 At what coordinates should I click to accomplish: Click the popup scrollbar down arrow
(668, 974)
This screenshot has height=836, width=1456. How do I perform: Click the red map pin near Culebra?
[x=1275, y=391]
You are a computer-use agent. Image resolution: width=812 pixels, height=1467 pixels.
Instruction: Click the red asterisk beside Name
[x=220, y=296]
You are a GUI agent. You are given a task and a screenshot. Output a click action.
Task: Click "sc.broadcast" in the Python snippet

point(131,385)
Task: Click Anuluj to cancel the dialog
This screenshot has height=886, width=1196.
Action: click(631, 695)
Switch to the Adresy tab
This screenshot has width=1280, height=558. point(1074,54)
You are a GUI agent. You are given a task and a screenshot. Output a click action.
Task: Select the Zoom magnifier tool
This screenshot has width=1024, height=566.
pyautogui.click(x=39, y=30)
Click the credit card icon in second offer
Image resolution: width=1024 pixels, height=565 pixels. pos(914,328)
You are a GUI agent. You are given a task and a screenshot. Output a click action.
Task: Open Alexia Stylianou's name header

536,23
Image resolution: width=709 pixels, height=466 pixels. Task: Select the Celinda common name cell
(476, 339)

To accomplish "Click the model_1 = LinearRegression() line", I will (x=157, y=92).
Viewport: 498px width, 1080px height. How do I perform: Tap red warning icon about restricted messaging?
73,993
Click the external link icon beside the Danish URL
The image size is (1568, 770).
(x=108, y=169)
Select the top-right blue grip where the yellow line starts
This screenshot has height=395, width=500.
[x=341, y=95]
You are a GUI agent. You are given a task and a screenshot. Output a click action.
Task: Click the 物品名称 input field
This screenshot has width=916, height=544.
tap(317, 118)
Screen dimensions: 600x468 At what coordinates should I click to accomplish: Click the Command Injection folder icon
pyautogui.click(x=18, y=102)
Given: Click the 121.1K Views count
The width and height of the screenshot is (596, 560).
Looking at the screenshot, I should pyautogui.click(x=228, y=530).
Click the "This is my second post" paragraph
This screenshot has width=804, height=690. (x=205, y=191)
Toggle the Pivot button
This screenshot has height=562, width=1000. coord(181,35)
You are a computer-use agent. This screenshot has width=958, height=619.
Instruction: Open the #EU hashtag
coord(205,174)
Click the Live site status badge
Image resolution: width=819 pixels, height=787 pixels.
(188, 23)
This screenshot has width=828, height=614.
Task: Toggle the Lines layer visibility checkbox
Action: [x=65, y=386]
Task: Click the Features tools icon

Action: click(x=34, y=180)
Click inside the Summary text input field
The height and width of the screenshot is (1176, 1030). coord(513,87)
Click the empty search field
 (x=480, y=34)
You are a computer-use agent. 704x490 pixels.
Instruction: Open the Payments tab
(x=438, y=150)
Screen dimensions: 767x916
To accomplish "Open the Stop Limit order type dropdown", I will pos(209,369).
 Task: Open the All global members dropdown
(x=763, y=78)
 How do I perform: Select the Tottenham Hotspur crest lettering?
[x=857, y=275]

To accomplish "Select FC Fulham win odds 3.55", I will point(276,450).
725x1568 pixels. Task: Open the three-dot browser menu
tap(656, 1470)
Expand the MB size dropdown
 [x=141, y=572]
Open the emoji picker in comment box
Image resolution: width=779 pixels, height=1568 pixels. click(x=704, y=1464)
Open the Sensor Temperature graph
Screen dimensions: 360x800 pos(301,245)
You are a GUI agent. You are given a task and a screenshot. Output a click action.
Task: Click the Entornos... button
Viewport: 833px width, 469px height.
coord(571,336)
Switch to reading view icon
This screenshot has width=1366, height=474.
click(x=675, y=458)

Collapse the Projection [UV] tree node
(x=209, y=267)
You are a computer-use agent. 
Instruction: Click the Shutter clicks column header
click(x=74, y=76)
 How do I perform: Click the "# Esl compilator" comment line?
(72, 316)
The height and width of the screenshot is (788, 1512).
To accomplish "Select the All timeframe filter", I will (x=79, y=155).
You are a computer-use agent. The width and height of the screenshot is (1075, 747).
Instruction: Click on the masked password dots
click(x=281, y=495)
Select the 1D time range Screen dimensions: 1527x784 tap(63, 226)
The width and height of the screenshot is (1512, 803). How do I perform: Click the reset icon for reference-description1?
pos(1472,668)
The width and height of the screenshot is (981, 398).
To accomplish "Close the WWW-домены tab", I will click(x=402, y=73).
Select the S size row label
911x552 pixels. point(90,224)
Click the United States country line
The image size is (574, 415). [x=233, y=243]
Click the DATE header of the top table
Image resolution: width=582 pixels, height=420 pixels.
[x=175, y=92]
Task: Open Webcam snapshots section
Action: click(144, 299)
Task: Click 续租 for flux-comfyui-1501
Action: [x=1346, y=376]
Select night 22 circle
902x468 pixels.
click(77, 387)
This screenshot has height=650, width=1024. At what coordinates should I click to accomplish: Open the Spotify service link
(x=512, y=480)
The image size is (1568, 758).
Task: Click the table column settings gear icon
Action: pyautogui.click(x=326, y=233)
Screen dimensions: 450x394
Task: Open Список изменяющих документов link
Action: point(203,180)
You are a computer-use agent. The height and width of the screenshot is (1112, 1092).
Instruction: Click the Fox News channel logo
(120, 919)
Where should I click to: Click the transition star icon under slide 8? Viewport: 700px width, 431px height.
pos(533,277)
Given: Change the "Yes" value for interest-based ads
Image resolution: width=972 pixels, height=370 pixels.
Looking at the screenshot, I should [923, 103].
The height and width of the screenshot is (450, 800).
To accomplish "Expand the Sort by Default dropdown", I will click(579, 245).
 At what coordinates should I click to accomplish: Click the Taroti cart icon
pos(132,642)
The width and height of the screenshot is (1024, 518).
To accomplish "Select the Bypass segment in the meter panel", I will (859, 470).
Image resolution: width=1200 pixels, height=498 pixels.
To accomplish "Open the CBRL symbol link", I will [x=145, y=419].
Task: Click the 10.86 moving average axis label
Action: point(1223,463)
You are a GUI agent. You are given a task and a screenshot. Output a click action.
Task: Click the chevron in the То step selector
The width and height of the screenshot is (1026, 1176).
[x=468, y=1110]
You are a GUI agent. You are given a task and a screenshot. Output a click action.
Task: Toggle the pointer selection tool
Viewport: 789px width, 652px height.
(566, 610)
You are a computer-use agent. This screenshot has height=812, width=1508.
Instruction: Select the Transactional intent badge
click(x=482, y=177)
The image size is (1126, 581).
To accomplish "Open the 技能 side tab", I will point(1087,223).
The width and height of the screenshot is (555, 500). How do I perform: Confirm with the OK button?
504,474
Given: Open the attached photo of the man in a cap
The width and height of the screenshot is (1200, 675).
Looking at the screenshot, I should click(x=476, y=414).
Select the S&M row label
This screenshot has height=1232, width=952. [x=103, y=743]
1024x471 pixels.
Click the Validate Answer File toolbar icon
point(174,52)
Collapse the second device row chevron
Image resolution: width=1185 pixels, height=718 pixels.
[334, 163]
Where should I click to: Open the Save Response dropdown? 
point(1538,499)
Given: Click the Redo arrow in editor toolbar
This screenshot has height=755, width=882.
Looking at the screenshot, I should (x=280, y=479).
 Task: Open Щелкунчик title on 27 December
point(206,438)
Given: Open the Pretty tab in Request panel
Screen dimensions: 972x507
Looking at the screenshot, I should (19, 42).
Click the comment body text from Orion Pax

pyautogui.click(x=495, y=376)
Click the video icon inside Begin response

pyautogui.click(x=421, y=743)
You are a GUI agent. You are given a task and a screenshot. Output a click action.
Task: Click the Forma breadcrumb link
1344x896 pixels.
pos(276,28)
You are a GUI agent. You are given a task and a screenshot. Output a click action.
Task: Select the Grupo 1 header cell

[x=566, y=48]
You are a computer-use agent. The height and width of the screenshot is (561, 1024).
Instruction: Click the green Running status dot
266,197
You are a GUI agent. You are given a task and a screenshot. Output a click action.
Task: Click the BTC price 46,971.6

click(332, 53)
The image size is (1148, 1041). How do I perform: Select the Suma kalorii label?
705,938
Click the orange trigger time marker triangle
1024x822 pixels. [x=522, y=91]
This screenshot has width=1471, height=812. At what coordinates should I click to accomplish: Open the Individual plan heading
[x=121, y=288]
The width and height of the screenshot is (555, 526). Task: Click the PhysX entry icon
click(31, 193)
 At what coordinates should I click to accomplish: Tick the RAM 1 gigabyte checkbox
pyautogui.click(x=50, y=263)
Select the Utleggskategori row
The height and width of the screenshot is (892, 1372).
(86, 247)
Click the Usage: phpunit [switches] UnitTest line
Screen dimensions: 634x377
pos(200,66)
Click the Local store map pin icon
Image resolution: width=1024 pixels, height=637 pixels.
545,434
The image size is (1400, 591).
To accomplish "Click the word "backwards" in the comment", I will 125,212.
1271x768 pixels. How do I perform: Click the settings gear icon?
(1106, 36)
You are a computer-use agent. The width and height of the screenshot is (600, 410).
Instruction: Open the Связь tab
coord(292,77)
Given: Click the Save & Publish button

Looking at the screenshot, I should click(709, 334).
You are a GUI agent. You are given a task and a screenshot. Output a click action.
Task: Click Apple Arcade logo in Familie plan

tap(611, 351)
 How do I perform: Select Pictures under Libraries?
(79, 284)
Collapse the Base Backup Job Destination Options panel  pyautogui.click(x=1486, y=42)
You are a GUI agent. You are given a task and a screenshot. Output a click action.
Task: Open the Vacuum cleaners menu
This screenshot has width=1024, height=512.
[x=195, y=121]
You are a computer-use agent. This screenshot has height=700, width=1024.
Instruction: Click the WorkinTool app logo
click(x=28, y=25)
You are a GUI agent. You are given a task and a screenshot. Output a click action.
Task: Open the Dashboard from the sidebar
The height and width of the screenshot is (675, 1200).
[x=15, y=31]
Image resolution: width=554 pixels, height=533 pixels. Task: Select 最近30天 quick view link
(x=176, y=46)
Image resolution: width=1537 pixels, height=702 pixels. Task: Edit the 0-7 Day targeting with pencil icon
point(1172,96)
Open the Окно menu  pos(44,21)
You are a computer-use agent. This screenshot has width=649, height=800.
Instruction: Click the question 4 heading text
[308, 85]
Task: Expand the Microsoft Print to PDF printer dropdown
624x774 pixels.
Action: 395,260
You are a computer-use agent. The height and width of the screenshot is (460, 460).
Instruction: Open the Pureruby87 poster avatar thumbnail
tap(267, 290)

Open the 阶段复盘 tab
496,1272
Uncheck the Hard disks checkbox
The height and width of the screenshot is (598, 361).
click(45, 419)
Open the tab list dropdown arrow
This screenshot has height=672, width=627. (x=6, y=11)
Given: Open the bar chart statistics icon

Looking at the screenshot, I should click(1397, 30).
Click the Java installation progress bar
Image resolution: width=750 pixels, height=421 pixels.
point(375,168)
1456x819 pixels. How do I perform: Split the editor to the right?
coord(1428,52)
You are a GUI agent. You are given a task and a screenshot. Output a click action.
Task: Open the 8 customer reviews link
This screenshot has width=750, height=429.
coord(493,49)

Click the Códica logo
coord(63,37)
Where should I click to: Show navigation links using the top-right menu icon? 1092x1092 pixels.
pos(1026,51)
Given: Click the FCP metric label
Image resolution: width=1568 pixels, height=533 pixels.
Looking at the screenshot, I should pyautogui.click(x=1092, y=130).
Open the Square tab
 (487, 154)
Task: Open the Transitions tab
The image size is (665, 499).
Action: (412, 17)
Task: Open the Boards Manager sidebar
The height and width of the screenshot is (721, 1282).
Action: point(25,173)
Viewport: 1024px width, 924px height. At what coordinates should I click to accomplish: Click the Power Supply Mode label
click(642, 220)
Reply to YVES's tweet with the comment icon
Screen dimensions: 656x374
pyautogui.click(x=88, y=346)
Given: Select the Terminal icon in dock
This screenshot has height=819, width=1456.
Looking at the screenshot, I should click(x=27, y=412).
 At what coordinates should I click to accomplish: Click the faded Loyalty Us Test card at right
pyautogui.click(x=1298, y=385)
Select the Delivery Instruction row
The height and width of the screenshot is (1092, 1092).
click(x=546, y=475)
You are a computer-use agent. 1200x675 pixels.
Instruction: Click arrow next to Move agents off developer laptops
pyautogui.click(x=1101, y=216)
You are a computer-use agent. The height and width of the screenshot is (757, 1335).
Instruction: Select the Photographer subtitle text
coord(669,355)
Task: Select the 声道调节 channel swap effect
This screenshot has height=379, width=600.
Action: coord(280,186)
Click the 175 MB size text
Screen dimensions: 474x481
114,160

TASK DIRECTIONS
Take the line above containing "The height and width of the screenshot is (721, 1282).", the line containing "Click the 175 MB size text", and all lines in between, and copy them exactly without anything else.

EXERCISE SOLUTION
The height and width of the screenshot is (721, 1282).
Action: point(25,173)
Viewport: 1024px width, 924px height. At what coordinates should I click to accomplish: Click the Power Supply Mode label
click(642, 220)
Reply to YVES's tweet with the comment icon
Screen dimensions: 656x374
pyautogui.click(x=88, y=346)
Given: Select the Terminal icon in dock
This screenshot has height=819, width=1456.
Looking at the screenshot, I should click(x=27, y=412).
 At what coordinates should I click to accomplish: Click the faded Loyalty Us Test card at right
pyautogui.click(x=1298, y=385)
Select the Delivery Instruction row
The height and width of the screenshot is (1092, 1092).
click(x=546, y=475)
You are a computer-use agent. 1200x675 pixels.
Instruction: Click arrow next to Move agents off developer laptops
pyautogui.click(x=1101, y=216)
You are a computer-use agent. The height and width of the screenshot is (757, 1335).
Instruction: Select the Photographer subtitle text
coord(669,355)
Task: Select the 声道调节 channel swap effect
This screenshot has height=379, width=600.
Action: coord(280,186)
Click the 175 MB size text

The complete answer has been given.